At that time the CNH currency would disappear as the renminbi becomes freely convertible. There’s already indication that the offshore and onshore markets are converging as spreads between the CNH and renminbi bond market narrows.

This process will take time. But not as much as the city’s leaders may think. Mark Walton, senior economist at CLSA, tells Asiamoney PLUS that Hong Kong may have as little as five years before this point arrives.

"It’s inevitable that Hong Kong will have to stand increasingly alone over time," he said. "Hong Kong has had the advantage of being a Western city with a Chinese framework and for being a gateway from China to the West and the West into China. But that role won’t exist in the same way anymore."

Instead, investors would be able to entirely bypass Hong Kong in favour of directly accessing China’s onshore market.

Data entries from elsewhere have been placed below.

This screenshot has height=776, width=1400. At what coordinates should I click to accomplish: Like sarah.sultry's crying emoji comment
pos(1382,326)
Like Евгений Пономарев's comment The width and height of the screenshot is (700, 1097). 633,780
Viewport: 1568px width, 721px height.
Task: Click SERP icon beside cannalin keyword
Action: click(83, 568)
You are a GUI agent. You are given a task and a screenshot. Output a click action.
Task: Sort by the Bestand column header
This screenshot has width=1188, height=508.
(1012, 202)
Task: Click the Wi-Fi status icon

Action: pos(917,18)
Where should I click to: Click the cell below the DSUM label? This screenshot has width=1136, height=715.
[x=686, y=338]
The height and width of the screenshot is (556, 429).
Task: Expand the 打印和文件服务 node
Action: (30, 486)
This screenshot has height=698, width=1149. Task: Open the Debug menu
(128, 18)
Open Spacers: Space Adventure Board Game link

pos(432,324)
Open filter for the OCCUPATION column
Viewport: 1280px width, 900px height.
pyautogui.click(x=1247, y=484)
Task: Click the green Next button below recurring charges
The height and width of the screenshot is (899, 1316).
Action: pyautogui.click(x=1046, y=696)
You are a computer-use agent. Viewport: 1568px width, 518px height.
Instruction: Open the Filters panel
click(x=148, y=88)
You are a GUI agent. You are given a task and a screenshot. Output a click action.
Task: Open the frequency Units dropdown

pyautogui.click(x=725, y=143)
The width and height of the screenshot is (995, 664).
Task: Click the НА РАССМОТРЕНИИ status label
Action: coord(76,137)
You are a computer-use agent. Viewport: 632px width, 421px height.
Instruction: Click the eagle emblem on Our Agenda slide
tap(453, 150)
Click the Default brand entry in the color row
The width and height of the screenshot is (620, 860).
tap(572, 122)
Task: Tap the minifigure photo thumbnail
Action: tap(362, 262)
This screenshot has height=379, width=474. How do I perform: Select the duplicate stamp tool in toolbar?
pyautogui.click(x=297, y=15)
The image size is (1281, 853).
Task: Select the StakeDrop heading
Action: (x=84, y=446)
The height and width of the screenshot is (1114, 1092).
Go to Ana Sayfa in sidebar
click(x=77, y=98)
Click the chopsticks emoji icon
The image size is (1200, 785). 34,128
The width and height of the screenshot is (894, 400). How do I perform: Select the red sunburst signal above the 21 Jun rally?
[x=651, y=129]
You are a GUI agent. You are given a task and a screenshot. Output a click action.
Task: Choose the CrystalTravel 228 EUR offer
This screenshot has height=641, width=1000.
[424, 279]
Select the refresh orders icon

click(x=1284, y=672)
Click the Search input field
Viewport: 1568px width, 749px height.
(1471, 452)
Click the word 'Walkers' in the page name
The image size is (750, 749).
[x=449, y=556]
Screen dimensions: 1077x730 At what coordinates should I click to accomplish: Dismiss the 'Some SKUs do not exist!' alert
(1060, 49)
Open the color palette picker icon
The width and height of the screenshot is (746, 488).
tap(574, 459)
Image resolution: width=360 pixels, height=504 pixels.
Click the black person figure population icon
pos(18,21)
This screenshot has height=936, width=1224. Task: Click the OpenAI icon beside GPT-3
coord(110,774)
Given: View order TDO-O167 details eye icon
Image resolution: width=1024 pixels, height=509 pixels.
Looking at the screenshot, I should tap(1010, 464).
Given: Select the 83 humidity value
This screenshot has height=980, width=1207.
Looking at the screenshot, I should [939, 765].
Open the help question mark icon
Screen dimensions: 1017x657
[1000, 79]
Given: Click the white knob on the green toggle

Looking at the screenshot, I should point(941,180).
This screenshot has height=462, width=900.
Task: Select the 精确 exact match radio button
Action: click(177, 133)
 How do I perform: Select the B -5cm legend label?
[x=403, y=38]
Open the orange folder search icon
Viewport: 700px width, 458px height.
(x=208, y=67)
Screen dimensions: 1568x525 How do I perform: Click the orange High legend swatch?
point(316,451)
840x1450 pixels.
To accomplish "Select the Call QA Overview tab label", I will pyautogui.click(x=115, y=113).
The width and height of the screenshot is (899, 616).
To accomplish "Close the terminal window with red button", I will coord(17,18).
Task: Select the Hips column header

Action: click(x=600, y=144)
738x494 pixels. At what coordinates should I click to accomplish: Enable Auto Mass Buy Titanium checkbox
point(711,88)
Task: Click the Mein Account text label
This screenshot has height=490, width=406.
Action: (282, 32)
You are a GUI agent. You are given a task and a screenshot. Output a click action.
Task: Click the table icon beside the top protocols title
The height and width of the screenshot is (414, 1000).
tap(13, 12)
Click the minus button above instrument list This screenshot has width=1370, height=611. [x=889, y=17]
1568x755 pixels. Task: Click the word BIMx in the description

The city is unlikely to disappear as a financial hub—the strength of its rule of law and depth of its equity markets should help sustain it—but it can expect to see banks and financial services firms shift some of their key resources onshore.

The bustling financial hubs of Cheung Kong Centre and International Commerce Centre could become shadows of what they once were.

One possible outcome of all this is that Hong Kong in effect becomes just another tier 1 city in China, albeit one with some legal peculiarities. A logical outcome of that process would be the end of the Hong Kong dollar, and thus the Special Administration Region’s financial autonomy. Such a fate could come well before 2047, which is the official date at which Hong Kong becomes a fully integrated with the rest of the mainland.

In order to avoid such a fate Hong Kong must ramp up its capabilities while it can.

This means incentivising trade settlement through greater CNH liquidity. The Hong Kong Monetary Authority (HKMA)loosened its policy regarding banks’ CNH reserves in January, which has helped to boost CNH lending and trading. But the market wants more.

Politicians, bankers and investors have all called for a wider array of CNH financial products, whether that’s more offshore dim sum bonds, renminbi qualified foreign institutional investor (RQFII) funds, derivatives or equities. Quickly introducing more of these would help to sop up the Rmb576 billion (US$91.4 billion) of deposits sitting in Hong Kong.

Hong Kong can also strengthen the interbank’s clearing platform network to encourage more trading. According to the HKMA, 187 banks participate in Hong Kong’s CNH clearing platform, and cover more than 30 countries. By linking with even more markets now by using its clout as a trade partner, more overseas corporates and banks would have access to the currency, prompting more widespread trade activity.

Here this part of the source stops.